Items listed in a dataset
+ + +
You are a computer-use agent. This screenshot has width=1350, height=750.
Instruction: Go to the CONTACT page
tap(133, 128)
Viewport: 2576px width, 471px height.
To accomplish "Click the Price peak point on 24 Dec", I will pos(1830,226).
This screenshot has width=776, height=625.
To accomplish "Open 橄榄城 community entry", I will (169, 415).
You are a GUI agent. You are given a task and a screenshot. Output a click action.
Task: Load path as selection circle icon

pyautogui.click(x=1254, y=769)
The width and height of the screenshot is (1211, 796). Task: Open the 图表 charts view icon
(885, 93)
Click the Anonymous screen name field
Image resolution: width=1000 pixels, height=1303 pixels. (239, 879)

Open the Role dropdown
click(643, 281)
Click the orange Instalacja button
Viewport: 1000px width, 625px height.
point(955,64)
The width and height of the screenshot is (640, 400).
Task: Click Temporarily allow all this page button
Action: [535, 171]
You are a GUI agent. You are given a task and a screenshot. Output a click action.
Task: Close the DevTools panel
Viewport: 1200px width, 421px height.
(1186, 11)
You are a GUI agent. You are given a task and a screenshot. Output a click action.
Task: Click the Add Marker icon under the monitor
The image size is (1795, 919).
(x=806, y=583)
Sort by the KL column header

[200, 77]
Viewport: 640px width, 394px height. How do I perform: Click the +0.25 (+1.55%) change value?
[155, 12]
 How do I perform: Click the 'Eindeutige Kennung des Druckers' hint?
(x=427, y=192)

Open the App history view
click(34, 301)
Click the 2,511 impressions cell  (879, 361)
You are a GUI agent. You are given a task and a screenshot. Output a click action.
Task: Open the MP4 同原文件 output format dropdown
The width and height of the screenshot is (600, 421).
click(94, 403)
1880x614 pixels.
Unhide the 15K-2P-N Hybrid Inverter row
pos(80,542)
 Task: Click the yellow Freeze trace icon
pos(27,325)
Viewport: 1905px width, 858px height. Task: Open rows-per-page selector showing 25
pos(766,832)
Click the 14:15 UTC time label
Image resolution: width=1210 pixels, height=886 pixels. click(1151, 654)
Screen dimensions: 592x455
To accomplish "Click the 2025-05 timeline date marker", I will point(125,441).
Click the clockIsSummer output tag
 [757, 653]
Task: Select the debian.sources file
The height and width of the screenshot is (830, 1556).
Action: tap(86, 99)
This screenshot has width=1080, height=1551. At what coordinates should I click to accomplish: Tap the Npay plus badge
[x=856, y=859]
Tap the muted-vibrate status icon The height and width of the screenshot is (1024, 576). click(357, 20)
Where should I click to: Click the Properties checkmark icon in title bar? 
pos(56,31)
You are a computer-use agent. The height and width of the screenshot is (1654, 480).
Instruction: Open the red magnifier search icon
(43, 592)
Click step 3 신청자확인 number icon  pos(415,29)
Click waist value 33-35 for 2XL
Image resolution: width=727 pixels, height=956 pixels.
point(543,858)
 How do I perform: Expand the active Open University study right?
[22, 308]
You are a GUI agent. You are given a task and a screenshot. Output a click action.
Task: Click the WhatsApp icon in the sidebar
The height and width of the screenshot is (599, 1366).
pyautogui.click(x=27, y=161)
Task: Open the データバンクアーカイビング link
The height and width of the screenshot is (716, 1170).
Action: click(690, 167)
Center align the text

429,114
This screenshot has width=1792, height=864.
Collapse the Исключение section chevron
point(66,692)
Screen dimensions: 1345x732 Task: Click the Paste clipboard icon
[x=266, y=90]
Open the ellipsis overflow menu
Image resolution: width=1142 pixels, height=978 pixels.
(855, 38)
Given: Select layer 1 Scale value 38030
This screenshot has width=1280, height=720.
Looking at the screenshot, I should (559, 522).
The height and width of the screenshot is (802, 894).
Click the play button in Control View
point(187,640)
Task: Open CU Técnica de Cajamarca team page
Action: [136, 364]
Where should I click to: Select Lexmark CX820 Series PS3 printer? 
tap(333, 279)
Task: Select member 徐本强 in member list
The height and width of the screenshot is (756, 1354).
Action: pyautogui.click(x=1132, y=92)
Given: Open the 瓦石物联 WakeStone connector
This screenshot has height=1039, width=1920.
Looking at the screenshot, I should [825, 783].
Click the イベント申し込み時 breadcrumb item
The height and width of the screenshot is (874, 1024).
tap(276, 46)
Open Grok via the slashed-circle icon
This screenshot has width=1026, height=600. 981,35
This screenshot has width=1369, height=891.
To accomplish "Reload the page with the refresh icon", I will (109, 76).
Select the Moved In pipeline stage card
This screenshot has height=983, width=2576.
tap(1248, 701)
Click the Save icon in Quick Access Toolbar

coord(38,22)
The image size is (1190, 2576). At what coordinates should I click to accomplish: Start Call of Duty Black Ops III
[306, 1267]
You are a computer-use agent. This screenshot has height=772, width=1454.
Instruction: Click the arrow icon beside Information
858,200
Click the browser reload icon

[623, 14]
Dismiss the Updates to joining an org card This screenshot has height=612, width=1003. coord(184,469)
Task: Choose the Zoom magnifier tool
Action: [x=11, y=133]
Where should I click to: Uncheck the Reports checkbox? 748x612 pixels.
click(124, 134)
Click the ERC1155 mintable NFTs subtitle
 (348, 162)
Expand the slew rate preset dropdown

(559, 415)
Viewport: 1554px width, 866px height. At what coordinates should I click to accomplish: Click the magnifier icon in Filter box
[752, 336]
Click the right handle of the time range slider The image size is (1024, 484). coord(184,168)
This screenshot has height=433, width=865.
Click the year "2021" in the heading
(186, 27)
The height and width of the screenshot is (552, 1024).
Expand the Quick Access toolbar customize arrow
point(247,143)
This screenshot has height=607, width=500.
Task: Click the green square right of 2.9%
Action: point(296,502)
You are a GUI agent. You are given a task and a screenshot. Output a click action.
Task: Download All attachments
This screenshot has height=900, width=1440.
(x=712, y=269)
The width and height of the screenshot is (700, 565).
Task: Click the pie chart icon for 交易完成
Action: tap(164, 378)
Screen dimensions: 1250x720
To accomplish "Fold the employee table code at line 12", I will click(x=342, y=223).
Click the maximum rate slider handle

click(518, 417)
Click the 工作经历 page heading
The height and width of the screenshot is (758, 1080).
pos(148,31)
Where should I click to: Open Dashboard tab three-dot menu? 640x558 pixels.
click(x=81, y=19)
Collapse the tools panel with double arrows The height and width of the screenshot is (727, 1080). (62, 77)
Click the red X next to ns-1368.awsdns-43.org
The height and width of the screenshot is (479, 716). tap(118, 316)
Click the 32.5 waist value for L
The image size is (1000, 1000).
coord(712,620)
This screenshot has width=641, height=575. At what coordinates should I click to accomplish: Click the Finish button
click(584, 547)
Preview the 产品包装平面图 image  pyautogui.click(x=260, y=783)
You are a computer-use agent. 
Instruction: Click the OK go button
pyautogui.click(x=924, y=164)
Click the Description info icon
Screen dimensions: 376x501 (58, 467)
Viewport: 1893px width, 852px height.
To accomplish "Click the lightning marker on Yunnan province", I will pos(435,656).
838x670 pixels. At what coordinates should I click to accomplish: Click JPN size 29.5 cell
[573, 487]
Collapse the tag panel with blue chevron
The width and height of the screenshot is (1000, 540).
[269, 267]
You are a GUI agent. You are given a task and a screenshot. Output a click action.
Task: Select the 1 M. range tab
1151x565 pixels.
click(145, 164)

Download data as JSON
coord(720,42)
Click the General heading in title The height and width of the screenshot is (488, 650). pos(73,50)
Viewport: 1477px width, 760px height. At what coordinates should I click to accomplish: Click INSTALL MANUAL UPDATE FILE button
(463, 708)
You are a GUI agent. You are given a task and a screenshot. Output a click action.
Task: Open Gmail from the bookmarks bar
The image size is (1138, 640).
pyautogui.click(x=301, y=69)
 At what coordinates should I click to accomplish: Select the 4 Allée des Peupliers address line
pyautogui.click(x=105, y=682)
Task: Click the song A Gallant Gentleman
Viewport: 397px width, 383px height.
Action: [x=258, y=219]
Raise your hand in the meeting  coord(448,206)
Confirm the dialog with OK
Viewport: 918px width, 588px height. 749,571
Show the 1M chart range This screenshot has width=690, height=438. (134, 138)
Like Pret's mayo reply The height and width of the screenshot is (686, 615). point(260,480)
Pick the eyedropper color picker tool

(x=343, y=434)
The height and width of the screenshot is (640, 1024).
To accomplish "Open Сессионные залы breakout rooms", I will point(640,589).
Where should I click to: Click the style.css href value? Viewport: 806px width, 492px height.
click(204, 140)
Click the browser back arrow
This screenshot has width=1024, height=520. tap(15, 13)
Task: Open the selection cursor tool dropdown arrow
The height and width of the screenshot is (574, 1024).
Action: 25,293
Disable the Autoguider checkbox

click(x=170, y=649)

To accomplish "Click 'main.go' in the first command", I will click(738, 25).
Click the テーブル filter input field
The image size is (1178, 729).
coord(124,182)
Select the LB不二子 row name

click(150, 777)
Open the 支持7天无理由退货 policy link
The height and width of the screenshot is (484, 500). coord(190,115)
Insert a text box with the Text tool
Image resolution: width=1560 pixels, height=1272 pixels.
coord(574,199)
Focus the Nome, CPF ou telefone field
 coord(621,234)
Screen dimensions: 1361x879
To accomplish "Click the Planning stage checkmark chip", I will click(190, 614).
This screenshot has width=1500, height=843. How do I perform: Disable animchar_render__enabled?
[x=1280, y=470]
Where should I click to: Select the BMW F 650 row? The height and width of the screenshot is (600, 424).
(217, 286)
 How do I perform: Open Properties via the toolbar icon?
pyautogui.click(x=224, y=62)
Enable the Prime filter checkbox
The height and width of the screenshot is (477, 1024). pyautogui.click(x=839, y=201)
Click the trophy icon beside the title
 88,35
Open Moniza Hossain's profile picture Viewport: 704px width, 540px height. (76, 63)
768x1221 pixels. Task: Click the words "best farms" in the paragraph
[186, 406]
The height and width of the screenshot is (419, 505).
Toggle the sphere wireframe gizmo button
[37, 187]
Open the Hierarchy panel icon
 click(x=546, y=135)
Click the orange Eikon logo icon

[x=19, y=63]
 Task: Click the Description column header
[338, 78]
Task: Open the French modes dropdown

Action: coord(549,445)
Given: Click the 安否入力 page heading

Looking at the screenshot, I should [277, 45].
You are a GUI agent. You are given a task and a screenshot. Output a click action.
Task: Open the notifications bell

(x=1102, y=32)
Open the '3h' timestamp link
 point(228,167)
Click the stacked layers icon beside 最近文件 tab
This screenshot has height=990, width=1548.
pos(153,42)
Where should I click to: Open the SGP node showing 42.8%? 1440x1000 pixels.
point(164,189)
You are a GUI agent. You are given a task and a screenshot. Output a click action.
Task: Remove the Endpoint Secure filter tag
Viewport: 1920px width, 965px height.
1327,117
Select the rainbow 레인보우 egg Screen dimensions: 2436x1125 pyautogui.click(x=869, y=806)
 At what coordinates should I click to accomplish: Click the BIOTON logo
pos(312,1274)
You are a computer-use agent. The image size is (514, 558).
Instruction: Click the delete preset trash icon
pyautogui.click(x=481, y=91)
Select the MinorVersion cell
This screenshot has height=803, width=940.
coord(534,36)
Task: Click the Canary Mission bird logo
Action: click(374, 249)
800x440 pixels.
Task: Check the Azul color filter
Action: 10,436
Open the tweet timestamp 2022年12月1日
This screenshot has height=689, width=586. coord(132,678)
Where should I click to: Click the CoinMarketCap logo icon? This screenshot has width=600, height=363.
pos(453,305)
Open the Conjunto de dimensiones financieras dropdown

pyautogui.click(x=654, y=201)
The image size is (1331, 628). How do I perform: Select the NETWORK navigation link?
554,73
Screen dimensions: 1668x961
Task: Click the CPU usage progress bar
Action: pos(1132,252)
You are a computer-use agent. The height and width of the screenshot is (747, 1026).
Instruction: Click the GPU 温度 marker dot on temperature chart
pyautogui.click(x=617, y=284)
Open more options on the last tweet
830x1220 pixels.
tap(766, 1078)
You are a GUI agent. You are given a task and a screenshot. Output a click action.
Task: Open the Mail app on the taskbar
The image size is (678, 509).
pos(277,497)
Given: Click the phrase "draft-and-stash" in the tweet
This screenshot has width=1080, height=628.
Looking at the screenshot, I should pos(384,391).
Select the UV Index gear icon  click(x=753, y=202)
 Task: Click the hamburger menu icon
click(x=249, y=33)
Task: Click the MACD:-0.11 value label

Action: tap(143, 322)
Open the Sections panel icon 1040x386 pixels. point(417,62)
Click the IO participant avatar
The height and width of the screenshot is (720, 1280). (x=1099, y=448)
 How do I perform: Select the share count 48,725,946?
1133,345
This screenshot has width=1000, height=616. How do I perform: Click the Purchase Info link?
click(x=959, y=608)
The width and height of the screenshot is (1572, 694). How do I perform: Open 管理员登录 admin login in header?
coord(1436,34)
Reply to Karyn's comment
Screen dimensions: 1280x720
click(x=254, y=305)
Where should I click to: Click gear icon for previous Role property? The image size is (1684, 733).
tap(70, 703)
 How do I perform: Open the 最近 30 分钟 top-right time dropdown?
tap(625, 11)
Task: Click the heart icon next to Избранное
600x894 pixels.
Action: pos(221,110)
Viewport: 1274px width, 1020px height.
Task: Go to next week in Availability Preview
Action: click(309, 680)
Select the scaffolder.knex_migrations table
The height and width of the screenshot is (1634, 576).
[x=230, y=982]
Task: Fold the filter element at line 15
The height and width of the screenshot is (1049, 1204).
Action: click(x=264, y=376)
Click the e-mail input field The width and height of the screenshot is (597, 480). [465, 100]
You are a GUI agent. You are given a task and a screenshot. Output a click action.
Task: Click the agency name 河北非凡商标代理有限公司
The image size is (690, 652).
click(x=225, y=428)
+ + +
Among the lines of the data, identify those with the word "waist". Copy each of them.

● **Written response**
Click waist value 33-35 for 2XL
Click the 32.5 waist value for L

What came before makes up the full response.